++++ TRECHO FORNECIDO ++++

Na primeira parte da
década de 1990, havia uma grande lição já apreendida do Plano Keynes e do
fracasso do Cruzado:
Era
preciso sincronizar a dança dos preços com a variação diária do valor do dólar.
Dado este passo, o próximo seria o lançamento de uma âncora cambial (cuja
versão mais recomendada era o congelamento da taxa de câmbio em um patamar de
equilíbrio, isto é, que estimulasse exportações e defendesse o mercado
doméstico da invasão de produtos importados).
O FMI aproveitou este
ambiente para lançar mais uma de suas ideias:
Países
“irresponsáveis” não poderiam ter sequer moeda, deveriam utilizar o dólar
americano como moeda. O FMI foi o principal incentivador da radical dolarização
argentina, que quase extinguiu o peso durante a década de 1990, e do fim da
moeda nacional (o sucre) no Equador, que até hoje está sem sua própria moeda –
apesar de ser governado pelo antineoliberal Rafael Correa.
Os economistas do
PSDB inventaram uma dolarização disfarçada para a economia brasileira:
Uma
boa invenção, originária nas proposições de André Lara Rezende e Pérsio Arida
(proposição conhecida à época por “Larida”). Lançaram no dia 1º de março de
1994 a Unidade Real de Valor (URV), que valia 1 dólar americano e tentaram por
4 meses (de março a junho) “URVerizar” todos os preços. Em
outras palavras, estimularam que os preços subissem todos os dias de forma
sincronizada e referenciada na URV que valia 1 dólar – e que variava de valor
todos os dias.

++++

**CONJUNTO DE TAREFAS**.
[1] Traduza para o inglês a frase "Era preciso sincronizar a dança dos preços com a variação diária do valor do dólar.", do trecho sobre a URV.
[2] Escreva o que vem depois da última frase do trecho sobre a URV, dando continuidade ao texto.
Os itens não têm nenhuma relação com o trecho.

++++ ITENS EXTRAÍDOS ++++

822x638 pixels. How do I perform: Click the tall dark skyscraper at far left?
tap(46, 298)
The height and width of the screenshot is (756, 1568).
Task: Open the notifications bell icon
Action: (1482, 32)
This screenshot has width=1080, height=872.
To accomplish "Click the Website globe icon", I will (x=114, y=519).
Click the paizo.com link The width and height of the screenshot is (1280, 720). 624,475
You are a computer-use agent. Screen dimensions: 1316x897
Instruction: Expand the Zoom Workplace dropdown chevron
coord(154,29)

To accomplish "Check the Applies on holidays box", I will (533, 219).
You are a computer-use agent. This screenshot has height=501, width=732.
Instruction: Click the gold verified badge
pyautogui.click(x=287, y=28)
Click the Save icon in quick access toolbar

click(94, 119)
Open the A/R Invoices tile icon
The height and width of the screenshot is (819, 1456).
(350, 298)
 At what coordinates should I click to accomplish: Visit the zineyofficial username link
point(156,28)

++++

**RESPOSTAS ABAIXO**.
[1] It was necessary to synchronize the dance of prices with the daily variation in the value of the dollar.

[2]
A tentativa de
dolarização/sincronização de preços à brasileira foi um fiasco:
Somente
os contratos públicos (energia elétricas e outros) aderiram, de fato, à URV.
Existem trabalhos científicos (nunca contestados) publicados na Revista de
Economia Política que demonstram esta afirmação. Na época, surgiu um racha
entre os economistas do PSDB. Uns avaliavam que seria necessário que o período
de dolarização/sincronização tivesse pelo menos um ano para que todos os preços
aderissem à URV. Outros, não.
Óbvio
que uma boa sincronização seria desejada para que a fase seguinte, a da
estabilização, fosse bem sucedida – afinal, a lição do Cruzado estava viva na
memória dos economistas. Mas a parte vencedora argumentou que tal fase deveria
ser curta (não havia tempo, diziam). A fase de estabilização deveria chegar
logo, deveria ocorrer pelo menos quatro meses antes das eleições de novembro de
1994. Caso contrário, perderiam as eleições, já que Lula estava bem na frente
de FHC – em maio, as pesquisas apontavam a vitória do petista no primeiro turno
(43% contra 17% de FHC) – a reviravolta eleitoral somente ocorreu depois de 1º
de julho, quando entrou em cena a nova moeda, o real, em substituição à velha,
o cruzeiro real.
A fase de
sincronização da dança de preços via URV foi um fiasco econômico:
Então,
alguns céticos do plano Real pensaram que tudo daria errado porque os preços
voltariam a dançar e subir, tal como no Plano Cruzado. Os economistas do PSDB
sabiam que isto, de fato, poderia ocorrer.
Lançaram mão de uma “âncora”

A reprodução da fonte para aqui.